Figures he provided Tuesday further broke down the spread of non-working adults as a percentage of each community to 15,152 (44 percent) in Oktibbeha County, 6,209 (50 percent) in Clay County and 12,695 (34 percent) in Lowndes County.
“There are individuals in the working-age population who work,” Fruth said. “There are individuals in the working-age population that have been laid off and are unemployed who are looking for work. Then there are people in the working-age population that are not looking for work. There are several reasons why they might not be working. They might be at home taking care of the kids, which is a choice. They may be wealthy individuals and have some cash on hand and decide to live off their cash. That’s a choice. But we have this massive number of people who are not working.”
Still, Fruth said the region has an abnormally-high number of out-of-work residents who draw on welfare programs. He said the challenge, and key to moving forward economically, would be finding some way to pull those individuals into the workforce.
“I look at Columbus and West Point and Starkville as a region and say 'My gosh, you’ve more geographic–economic assets than any small economy in the country,'” Fruth said. “Companies are going to come here. They’re going to create jobs. There’s going to be opportunity. We have to do something to inspire these individuals to leave entitlements and participate in this robust, exciting situation.”
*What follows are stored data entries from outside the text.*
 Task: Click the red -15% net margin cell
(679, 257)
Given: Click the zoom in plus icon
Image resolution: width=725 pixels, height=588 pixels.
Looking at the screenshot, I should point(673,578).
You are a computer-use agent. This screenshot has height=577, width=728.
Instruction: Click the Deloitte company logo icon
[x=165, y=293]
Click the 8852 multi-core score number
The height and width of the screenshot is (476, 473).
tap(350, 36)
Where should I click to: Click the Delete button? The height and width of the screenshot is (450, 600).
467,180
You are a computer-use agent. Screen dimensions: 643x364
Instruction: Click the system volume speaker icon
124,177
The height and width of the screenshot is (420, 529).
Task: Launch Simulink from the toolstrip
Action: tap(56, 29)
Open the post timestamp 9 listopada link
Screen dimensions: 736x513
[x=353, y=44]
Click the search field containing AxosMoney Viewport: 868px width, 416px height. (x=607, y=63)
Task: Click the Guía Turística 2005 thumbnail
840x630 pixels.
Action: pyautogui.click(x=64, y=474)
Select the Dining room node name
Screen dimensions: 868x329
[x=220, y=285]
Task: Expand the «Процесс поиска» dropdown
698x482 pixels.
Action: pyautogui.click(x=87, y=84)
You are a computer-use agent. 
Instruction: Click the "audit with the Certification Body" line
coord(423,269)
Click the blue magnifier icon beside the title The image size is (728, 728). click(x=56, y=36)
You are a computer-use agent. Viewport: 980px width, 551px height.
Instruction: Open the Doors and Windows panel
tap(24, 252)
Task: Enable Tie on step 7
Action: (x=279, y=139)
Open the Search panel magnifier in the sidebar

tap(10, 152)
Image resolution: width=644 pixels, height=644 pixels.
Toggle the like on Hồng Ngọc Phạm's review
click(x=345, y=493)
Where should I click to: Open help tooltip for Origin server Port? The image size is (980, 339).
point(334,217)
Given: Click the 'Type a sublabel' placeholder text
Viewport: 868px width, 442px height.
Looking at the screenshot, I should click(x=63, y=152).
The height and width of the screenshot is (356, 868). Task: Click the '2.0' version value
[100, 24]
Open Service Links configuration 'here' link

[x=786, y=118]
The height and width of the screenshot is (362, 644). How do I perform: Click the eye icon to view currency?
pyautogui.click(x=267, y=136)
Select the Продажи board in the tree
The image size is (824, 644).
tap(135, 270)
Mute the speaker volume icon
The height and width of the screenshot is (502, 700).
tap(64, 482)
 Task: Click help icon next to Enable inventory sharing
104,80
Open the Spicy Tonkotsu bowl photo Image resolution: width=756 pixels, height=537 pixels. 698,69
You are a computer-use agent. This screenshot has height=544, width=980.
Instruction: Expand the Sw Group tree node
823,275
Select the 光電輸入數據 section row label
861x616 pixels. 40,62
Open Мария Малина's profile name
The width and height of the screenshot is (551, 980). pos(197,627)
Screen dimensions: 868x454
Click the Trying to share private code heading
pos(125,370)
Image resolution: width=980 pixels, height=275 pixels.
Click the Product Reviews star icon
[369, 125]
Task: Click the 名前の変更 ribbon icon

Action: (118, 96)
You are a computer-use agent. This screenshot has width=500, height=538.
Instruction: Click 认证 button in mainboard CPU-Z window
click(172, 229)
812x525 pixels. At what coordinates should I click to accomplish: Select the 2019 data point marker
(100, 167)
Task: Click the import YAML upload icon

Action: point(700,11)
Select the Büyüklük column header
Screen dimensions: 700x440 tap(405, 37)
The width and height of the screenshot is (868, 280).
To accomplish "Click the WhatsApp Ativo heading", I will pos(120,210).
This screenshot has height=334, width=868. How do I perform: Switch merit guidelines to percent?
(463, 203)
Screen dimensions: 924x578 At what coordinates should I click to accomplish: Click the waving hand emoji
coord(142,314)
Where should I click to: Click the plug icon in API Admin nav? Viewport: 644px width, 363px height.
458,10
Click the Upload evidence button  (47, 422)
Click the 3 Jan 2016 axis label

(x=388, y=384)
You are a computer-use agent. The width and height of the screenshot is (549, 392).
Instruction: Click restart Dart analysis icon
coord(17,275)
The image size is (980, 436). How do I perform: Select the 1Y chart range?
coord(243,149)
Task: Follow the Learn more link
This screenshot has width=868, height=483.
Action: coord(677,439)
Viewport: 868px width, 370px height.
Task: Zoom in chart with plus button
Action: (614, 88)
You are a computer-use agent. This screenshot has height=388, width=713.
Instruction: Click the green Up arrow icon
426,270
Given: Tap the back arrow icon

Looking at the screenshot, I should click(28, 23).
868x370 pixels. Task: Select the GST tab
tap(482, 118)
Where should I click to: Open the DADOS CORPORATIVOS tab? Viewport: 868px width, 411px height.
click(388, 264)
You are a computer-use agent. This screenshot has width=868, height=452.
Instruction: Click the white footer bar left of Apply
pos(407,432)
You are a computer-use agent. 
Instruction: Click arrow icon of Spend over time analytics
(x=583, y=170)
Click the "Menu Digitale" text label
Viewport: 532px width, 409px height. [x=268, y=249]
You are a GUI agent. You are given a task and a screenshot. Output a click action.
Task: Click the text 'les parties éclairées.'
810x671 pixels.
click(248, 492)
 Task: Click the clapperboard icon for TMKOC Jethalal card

To tackle the issue, Fruth suggested the communities in the region unite to create a multi-county economic development center that would provide programs to encourage economic participation and advancement for the region’s populace. He said the facility could provide programs to, among other goals, provide guidance on how to build a business, show school-age children what people do to earn money and expose the community to the region’s industry.